If the sales team changes you have 90 days to decide if you want to stay
When it comes to contracts and vendors, the most important thing is the relationship. If it’s really that important, and I believe it is, why not emphasize that by putting language in the contract to give you a way out if you get a sales team that is below expectations.
A good sales team is worth their weight in gold, even with the crazy high gold prices we have now. With a bad team, you are fighting a losing battle for any issue. You need someone at the vendor on your side and the people making commission off of you are the ones to be there for you.
We recently had a disagreement with a telecom vendor on a fraud charge. Our sales team went to bat for us and got the charge credited back. Arguably we never should have even seen the charge, and I have to wonder if I will have to fight every time, but without them getting the right people engaged I would have been stuck with the charges.
Billing needs to be correct or the vendor has penalties
If I underpay or miss an invoice I get hit with interest penalties, shouldn’t the same be true if the vendor overcharges me and had to credit me later? Maybe a little pressure on vendors to get their billing systems working properly will reduce all of our costs.
In the 10 years I have been working with telecom companies, I don’t think I’ve gotten more than a handful of bills that have been correct. Even worse is when you finally, after months of time, resolve an issue, it frequently magically re-appears.
I think billing needs to be correct out of the gate. In fact I think if billing mistakes keep showing up, the penalties should increase. Start at 1% and add a percent to the bill each month it is wrong. If you have a good sales team, they will start reviewing your bill for you, and a really good sales team will then find ways to reduce your costs even more in hopes that you will give them more business.
Chance to renegotiate pricing if market prices decrease
Telecom and networking changes fast; the technology changes and pricing drops every day.
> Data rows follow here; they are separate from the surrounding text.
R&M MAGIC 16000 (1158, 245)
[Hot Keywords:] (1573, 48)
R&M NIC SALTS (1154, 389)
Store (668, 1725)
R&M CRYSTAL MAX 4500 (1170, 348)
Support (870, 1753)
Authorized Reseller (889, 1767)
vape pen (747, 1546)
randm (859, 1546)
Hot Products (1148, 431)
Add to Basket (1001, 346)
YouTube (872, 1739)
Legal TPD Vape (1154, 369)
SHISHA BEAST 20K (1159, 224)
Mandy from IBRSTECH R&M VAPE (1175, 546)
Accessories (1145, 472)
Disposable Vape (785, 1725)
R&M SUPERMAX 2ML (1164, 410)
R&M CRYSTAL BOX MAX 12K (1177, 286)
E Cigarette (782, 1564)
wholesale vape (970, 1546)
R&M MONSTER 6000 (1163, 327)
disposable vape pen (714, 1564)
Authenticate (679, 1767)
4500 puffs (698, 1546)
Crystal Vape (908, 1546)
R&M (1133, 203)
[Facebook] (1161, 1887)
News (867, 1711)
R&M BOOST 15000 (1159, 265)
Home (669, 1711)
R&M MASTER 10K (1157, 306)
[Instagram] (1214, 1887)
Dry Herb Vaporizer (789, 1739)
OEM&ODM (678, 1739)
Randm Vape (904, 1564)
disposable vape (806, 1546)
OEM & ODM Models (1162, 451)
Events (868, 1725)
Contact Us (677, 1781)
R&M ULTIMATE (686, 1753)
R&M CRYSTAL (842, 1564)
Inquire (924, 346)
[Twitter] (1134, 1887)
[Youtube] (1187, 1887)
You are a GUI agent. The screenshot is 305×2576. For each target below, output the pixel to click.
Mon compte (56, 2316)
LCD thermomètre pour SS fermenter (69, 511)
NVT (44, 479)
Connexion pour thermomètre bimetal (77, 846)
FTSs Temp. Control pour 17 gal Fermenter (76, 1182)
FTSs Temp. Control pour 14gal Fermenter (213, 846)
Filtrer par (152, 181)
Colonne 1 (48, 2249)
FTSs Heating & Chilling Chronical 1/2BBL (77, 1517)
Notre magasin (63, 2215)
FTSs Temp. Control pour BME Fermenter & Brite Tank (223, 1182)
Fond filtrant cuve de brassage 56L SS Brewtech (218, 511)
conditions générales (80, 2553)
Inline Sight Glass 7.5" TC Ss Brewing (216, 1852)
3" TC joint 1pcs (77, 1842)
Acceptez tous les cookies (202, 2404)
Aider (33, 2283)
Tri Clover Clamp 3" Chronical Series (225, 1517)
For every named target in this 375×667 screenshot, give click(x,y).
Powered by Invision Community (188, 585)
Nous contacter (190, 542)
To protect yourself and your company, any multi-year contract should be able to be adjusted to cover market pricing drops and new technology.
I inherited a contract with a large telecom company right about the time that VPN started taking off. The performance was better and the costs were much better and it just made sense to change our frame relay links over to this. Unfortunately our contract didn’t allow us to do that and we ended up having to wait to take advantage of this change. We had planned to upgrade the bandwidth of our links, so the monthly recurring charge to the vendor would have been the same. We ended up switching vendors when the contract was up. A vendor with no flexibility isn’t one I want to do business with.
With the current economy many companies are merging or getting acquired. It’s important to have language in any contract that allows it to be transferred.
If you think there is a chance a competitor will buy the vendor you are working with, add a clause that lets you transfer out of that as well.
As companies enter and exit markets, ensure that your contracts allow this to happen. For example if you close an office in Brazil, make sure you can cancel the circuits without getting penalized for this. If you simply don’t like the vendor and want to change vendors, this won’t apply.
Terminate for convenience
It’s hard to tell what is going to happen in the future, so put in a termination for convenience clause. These usually include a pretty hefty termination fee along with them, but if you just need to get out of the contract for whatever reason, these are invaluable.
Often times these will not be a lot cheaper than paying the contract’s monthly fee, but even a 50% penalty is better than being stuck with a contract that you just can’t use.